Document excerpt:
☆ ☆ ☆

I dare Hillary Clinton, Barack Obama, watch to these tapes. Watch a fully formed fetus on the table, its heart beating, its legs kicking, while someone says, "We have to keep it alive to harvest its brain." This is about the character of our nation.

That, by the way, was also a statement widely criticized for being misleading.

While Fiorina has said she's a feminist in the past, her grab at making headlines by slamming Hillary as "bad for women" is a classic example of the ways in which women all too often knowingly pit themselves against each other.

By calling every single one of Hillary's policies bad for women, Fiorina took things to a truly, even more absurd level than that moment (which I frankly didn't believe was even possible). To argue that "every single policy" Clinton has espoused is bad for women is something I don't think even Donald Trump could say with a straight face. After all, we're talking about a candidate who's addressing women's rights strategically, and with gusto. Clinton laid out an economic plan specifically addressing the needs of women; proposing equal pay, paid family leave, fair scheduling, affordable childcare, increased minimum wage and sick time. These are all policies that would deeply benefit women.

Fiorina opposes raising the minimum wage. Fiorina is also opposed to the Affordable Care Act, and to the law's provision that guarantees coverage of contraception at no cost to women — a provision which, by the way, would help prevent the abortions she decries. She even opposes enacting legislation that would close the gender pay gap.

As the New Republic's Elizabeth Bruenig put it this summer:

What are the factors that are harming women as a class? Poverty: Six in ten poor adults are women ... Fiorina [has] come out against legislatively raising the minimum wage as well as laws that would mandate equal pay, and has argued that further work requirements be attached to welfare programs. For poor mothers who rely on welfare to make ends meet, what work requirements mean is more time away from their children, more money spent (paradoxically) on daycare, and not much in the way of long-term job prospects. In no way, then, does Fiorina actually support policies that would be beneficial to women on the whole.

And if you think that Fiorina's politics on women's issues are purely about Reaganomics and anti-abortion ideology, think again. She also doesn't even support the movement to put a woman on the $10 bill, as she reminded us at the first GOP debate as well.

☆ ☆ ☆

Record extracts:
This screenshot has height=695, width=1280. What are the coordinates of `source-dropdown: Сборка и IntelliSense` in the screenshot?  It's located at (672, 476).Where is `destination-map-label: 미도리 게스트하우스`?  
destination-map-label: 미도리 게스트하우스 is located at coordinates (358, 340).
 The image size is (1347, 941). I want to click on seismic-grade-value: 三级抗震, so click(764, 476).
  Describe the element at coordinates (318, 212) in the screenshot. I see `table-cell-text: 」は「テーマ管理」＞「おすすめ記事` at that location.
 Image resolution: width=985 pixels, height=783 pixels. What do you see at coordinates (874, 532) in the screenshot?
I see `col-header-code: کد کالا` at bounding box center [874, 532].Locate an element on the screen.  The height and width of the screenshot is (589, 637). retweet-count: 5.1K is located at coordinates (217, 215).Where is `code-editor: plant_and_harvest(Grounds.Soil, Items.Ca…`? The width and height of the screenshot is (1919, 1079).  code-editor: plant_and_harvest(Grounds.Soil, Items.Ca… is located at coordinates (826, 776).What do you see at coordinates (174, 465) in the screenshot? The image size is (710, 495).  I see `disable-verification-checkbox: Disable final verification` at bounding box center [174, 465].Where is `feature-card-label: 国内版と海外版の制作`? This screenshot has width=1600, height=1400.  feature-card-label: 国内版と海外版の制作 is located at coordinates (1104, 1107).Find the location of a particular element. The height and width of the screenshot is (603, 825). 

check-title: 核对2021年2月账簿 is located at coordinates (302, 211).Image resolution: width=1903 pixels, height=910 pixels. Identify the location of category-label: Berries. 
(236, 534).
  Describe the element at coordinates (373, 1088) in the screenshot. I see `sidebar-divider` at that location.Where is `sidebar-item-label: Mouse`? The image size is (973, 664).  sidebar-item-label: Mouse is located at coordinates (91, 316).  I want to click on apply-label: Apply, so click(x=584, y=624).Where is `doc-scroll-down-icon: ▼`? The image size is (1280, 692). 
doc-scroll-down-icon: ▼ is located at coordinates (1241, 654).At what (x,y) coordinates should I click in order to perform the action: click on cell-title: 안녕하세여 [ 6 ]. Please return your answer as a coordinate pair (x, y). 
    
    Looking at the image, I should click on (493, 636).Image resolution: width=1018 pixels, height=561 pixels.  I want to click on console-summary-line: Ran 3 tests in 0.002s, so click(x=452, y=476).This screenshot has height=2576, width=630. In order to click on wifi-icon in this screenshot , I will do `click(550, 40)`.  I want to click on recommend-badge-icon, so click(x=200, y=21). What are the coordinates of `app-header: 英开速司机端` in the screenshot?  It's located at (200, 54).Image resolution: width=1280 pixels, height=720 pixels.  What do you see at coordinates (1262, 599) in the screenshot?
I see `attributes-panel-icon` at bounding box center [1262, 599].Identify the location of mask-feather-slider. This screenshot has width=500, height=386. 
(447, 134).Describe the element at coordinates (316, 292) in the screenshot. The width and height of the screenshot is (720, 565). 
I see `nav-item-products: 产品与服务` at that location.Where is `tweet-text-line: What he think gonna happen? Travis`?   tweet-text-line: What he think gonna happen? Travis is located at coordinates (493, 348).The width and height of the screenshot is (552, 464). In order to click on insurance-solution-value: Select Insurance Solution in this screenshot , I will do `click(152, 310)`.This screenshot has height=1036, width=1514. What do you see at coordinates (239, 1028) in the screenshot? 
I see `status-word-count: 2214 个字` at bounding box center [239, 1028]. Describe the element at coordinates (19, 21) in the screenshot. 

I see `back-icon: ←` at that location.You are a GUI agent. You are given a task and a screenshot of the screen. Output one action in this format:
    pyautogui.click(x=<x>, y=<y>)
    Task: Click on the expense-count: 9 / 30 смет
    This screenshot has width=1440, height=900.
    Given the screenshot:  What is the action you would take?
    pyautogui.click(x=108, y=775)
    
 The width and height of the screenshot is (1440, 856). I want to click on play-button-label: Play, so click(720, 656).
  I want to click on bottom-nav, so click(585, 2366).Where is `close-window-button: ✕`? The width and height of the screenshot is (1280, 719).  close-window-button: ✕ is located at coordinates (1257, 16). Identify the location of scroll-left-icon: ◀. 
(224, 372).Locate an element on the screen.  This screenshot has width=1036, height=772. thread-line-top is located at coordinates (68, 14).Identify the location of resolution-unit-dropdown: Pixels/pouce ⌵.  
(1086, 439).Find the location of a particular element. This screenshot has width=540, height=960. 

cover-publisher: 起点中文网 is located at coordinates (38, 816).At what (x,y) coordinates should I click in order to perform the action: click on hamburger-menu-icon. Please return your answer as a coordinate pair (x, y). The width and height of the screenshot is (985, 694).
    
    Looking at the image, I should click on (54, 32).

☆ ☆ ☆

Exercise instructions:
**a)** Using the commentary on Fiorina and Clinton, answer these:
(i) What policies did Clinton's economic plan propose?
(ii) According to the passage quoted from Elizabeth Bruenig, how many poor adults are women?
(iii) What movement does Fiorina not support, as she said at the first GOP debate?
**b)** Sum up the commentary on Fiorina and Clinton in two sentences.
**c)** Carry on the commentary on Fiorina and Clinton, starting right after its last sentence.

Responses by task:
**a)**
(i) Equal pay, paid family leave, fair scheduling, affordable childcare, an increased minimum wage and sick time.
(ii) Six in ten.
(iii) The movement to put a woman on the $10 bill.

**b)** The writer calls Fiorina's claim that every one of Hillary Clinton's policies is bad for women absurd, since Clinton's economic plan proposes equal pay, paid family leave, fair scheduling, affordable childcare, a higher minimum wage and sick time. Fiorina, by contrast, opposes raising the minimum wage, the Affordable Care Act and its no-cost contraception coverage, and legislation to close the gender pay gap, and she does not even support putting a woman on the $10 bill.

**c)**
I wouldn't change the $10 bill or the $20 bill. I think honestly it's a gesture. Don't think it helps to change our history. What I would think is we ought to recognize that women are not a special interest group. Women are the majority of this nation. We are half the potential of this nation. And this nation will be better off when every woman has the opportunity to live the life she chooses.

Fiorina is big on emphasizing a woman's right to choose — in this way, anyway. And clearly, any woman, especially a politician, should have the choice to define her feminism as she pleases and to criticize other women's politics.

"Feminism began as a rallying cry to empower women," Fiorina said in a speech at the Competitive Enterprise Institute back in June. "But over the years, feminism has devolved into a left-leaning political ideology where women are pitted against men and used as a political weapon to win elections." Fiorina offered this as her definition of feminism instead: "A feminist is a woman who lives the life she chooses ... A woman may choose to have five children and home-school them. She may choose to become a CEO, or run for president."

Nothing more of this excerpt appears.